About this Research Topic
The immune microenvironment has a more crucial role than we thought it would. Current treatments may not only have difficulty achieving the desired therapeutic effect but also have obstacles with a higher recurrence rate. New thinking in hepatic carcinoma’s immune microenvironment is an urgent need.
Digital intelligence has not only deepened the understanding of liver cancer but has also perpetually amended the treatment and diagnosis solutions. Artificial intelligence (AI) has deeply affected the treatment of liver tumors, not only in diagnosis and treatment but also in rehabilitation. It brings incipient vitality to liver surgery. More importantly, it takes more preponderant rejuvenating opportunities for patients and a better individualized treatment experience. Utilizing integrated multi-omics approaches, AI could help to improve the detection and characterization of liver cancer with explosively complex datasets containing genomic and molecular data from tissues to single cells. This integrated algorithm is expected to inform disease diagnosis and staging as well as predict cancer relapse and treatment response. Finding more immune-targeting strategies that may help more patients shortly, such as adoptive T-cell transfer, vaccination, virotherapy, and more reliable biomarkers, could guide clinical decision-making about liver cancer.
This research topic aims to report on the latest progress in the immune microenvironment of liver cancer.
1. Utilizing artificial intelligence (including machine learning, deep learning, neural networks, etc.) or combining the "multi-omics" method to identify special molecules or cells that affect liver cancer and the immune microenvironment.
2. Exploring the interactional mechanism or specific manifestations of tumor heterogeneity between immune cells and the immune microenvironment in liver cancer by "stereo-seq" or "single cell" technology.

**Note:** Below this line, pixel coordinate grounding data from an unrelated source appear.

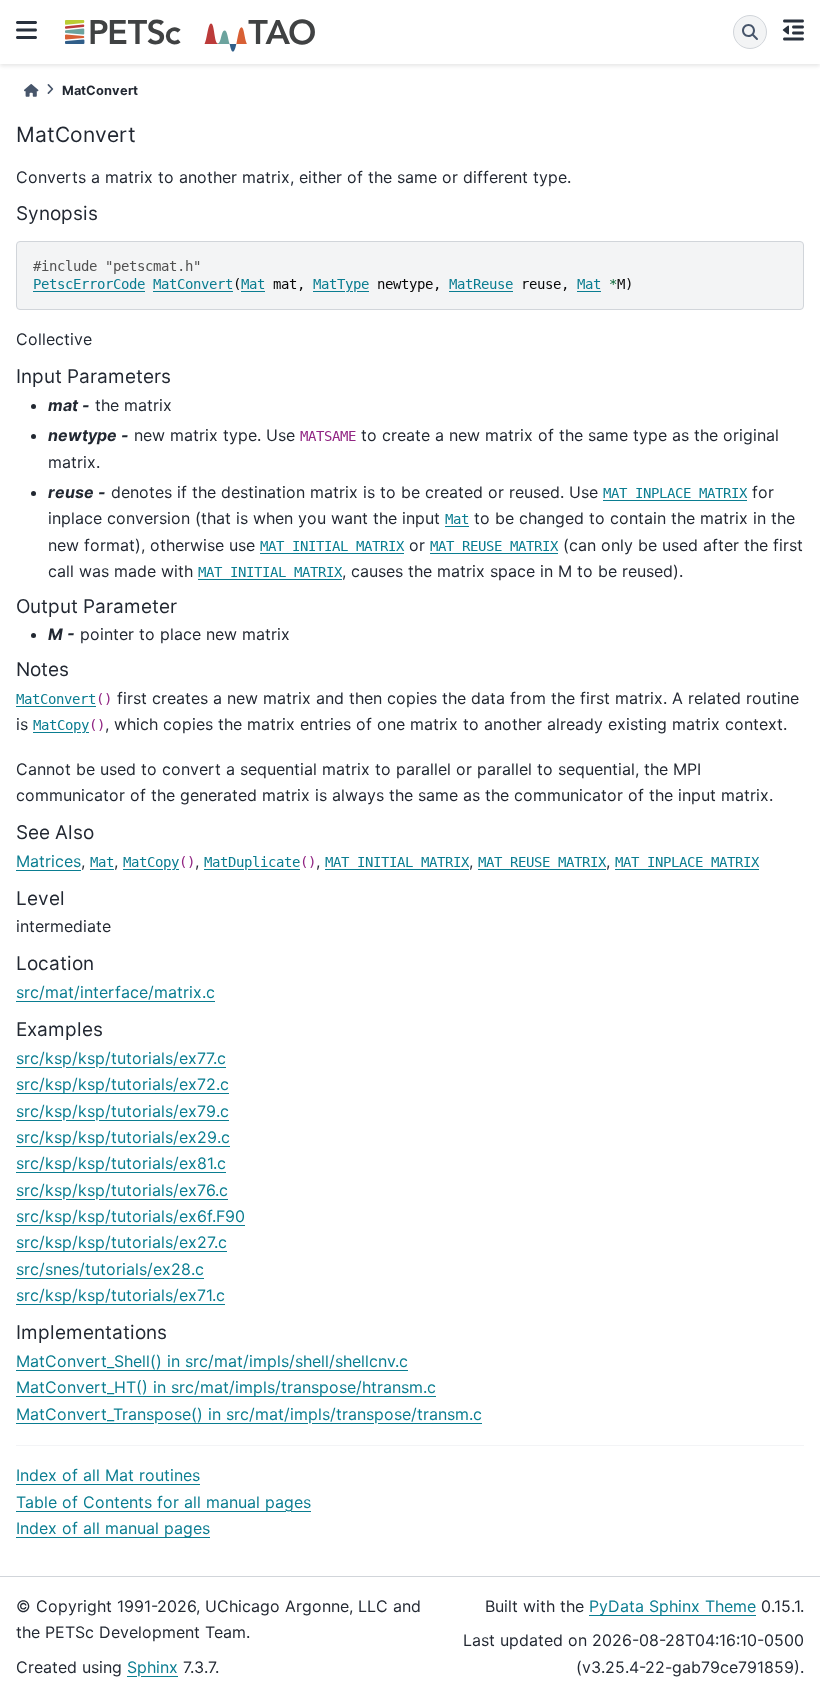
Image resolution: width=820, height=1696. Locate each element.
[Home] (31, 90)
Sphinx (152, 1667)
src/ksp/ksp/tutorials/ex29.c (123, 1137)
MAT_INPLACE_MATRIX (675, 493)
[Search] (750, 32)
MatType (341, 284)
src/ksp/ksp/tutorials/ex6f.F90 (130, 1216)
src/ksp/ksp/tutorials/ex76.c (122, 1190)
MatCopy (61, 725)
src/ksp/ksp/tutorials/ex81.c (121, 1163)
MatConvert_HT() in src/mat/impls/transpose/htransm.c (226, 1387)
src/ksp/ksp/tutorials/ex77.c (121, 1058)
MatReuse (481, 284)
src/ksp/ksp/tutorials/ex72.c (122, 1084)
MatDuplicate (252, 862)
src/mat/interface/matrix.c (115, 992)
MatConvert (193, 284)
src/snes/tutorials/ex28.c (110, 1269)
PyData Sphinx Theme (672, 1606)
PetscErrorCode (89, 284)
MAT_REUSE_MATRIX (494, 546)
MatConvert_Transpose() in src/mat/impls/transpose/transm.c (249, 1414)
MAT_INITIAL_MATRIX (332, 546)
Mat (253, 284)
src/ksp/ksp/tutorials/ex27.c (121, 1242)
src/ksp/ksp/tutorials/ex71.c (120, 1295)
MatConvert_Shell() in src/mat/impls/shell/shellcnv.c (212, 1361)
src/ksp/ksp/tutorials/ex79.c (122, 1111)
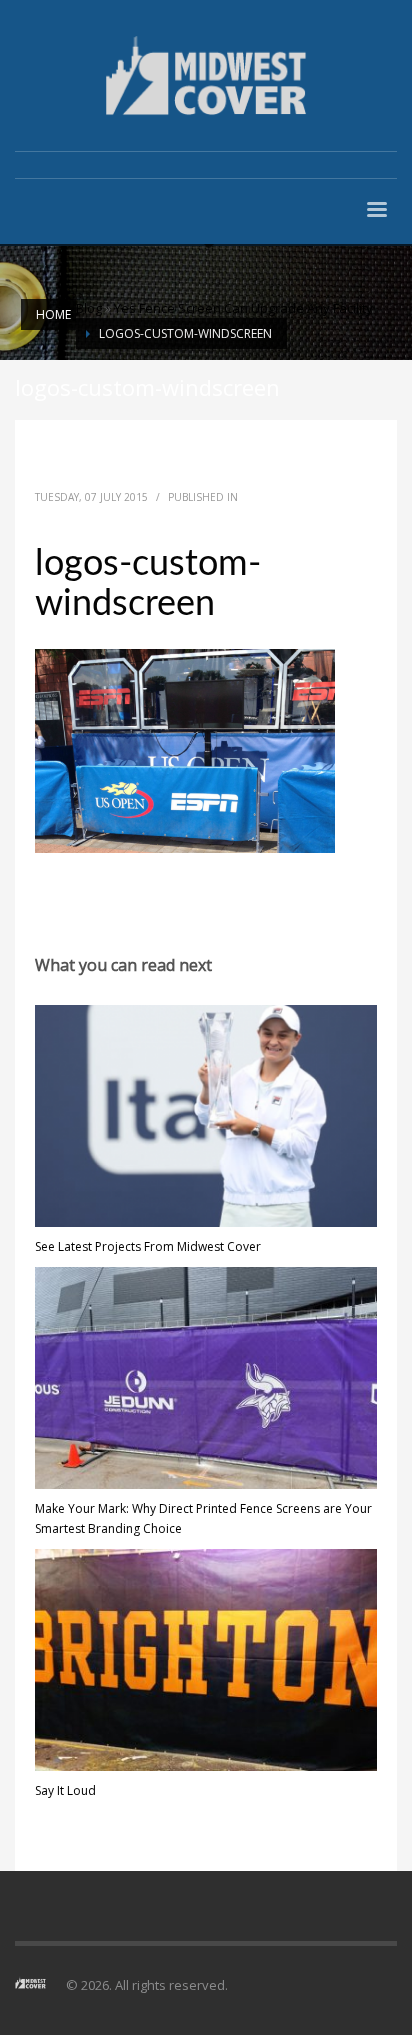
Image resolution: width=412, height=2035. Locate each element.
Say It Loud (65, 1790)
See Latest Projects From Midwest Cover (148, 1246)
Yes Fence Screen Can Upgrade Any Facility (243, 308)
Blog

3. Novel molecules, cells, or pathways involved in the treatment of liver cancer by regulating the immune microenvironment.
Please NOTE: To uphold the focus of this Research Topic, manuscripts that solely consist of bioinformatics or computational analyses without being validated through independent cohorts or in vitro/in vivo investigations, are not within the scope of this Research Topic and will not be accepted.